Programme wie die Data-Mining-Softwares zum Analysieren großer Datenbestände RapidMiner, WEKA oder H2O eignen sich beispielsweise sowohl in Cloud- als auch in lokalen Szenarien, während Lösungen wie DataRobot dafür eine andere Lizenzoption erfordern. Interaktive Notebooks wie Apache Zeppelin und Spark bieten zwar höhere Flexibilität, erfordern aber mehr Aufwand bei der Installation und Bereitstellung.

Mit den meisten Tools gestaltet sich die Erstellung maschineller Lern- und Datenmodelle relativ einfach. Beispielsweise bietet H2O eine interaktive Arbeitsmappe mit Erläuterungen zu jedem Modell, Ad-hoc-Vorschläge und eine ausführliche Dokumentation; jeden Schritt der Datenverarbeitung und Modellierung stellt die Lösung dar. RapidMiner hingegen visualisiert via Datenfluss-Graphen einzelne Schritte wie Datenverarbeitung und Modellberechnung als Boxen mit konfigurierbaren Eigenschaften relativ zur Aktion.

Spätestens mit diesen Tools greifen nicht mehr nur Datenwissenschaftler und Softwareentwickler auf maschinelles Lernen zu. Die heutzutage existierende Vielzahl von Werkzeugen macht die fortschrittliche Technologie auch Normalsterblichen zugänglich.

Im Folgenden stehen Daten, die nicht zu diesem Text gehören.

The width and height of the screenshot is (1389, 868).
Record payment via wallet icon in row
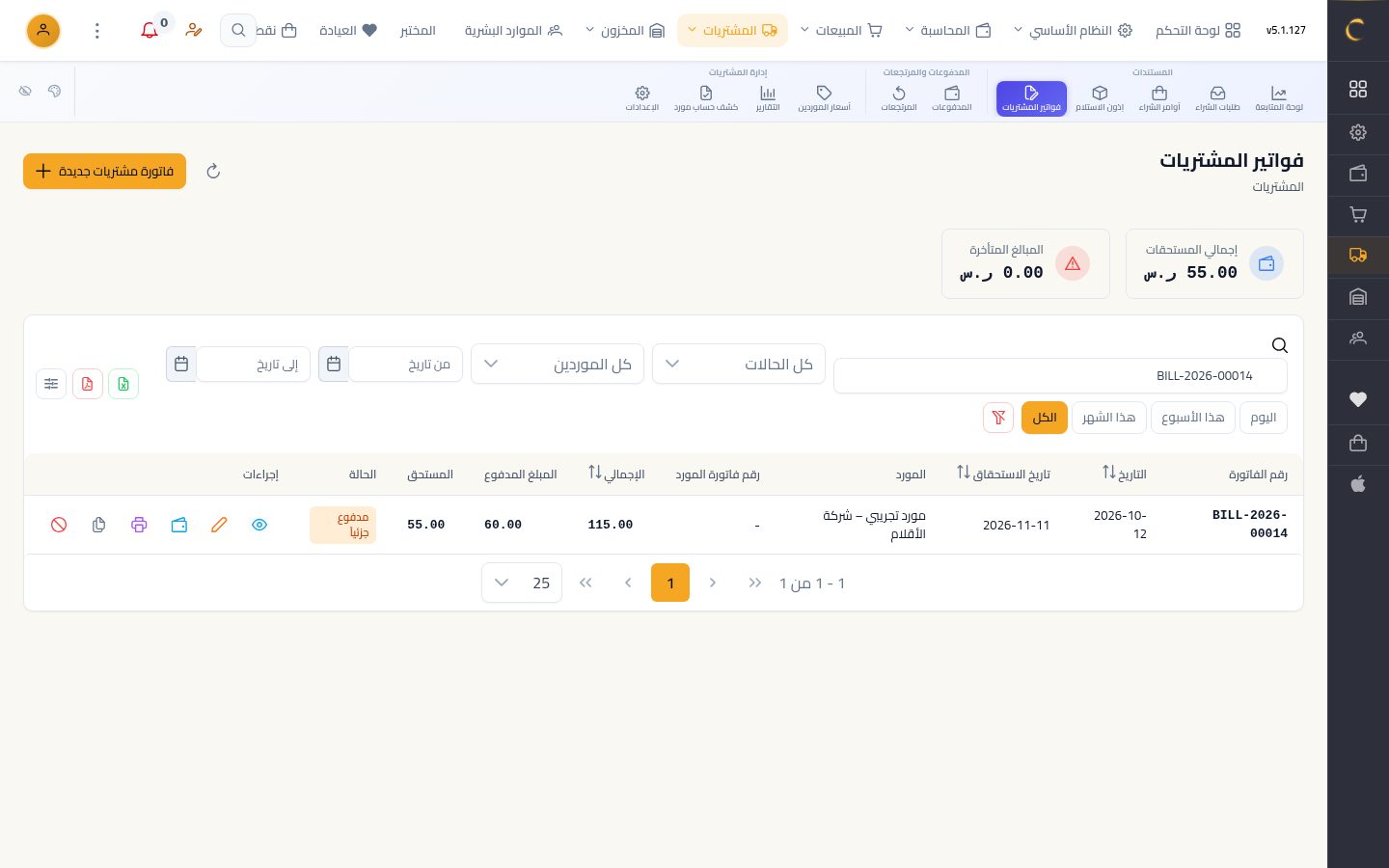point(179,525)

Rafael Zubairov hat sein Studium an der Saint Petersburg Institute of Fine Mechanics and Optics abgeschlossen und arbeitet seit über 10 Jahren bei DataArt. Der Senior Architect kümmert sich beim weltweit tätigen Technologieberatungsunternehmen um Projekte mit hoher Auslastung, großen Datenmengen und maschinellem Lernen.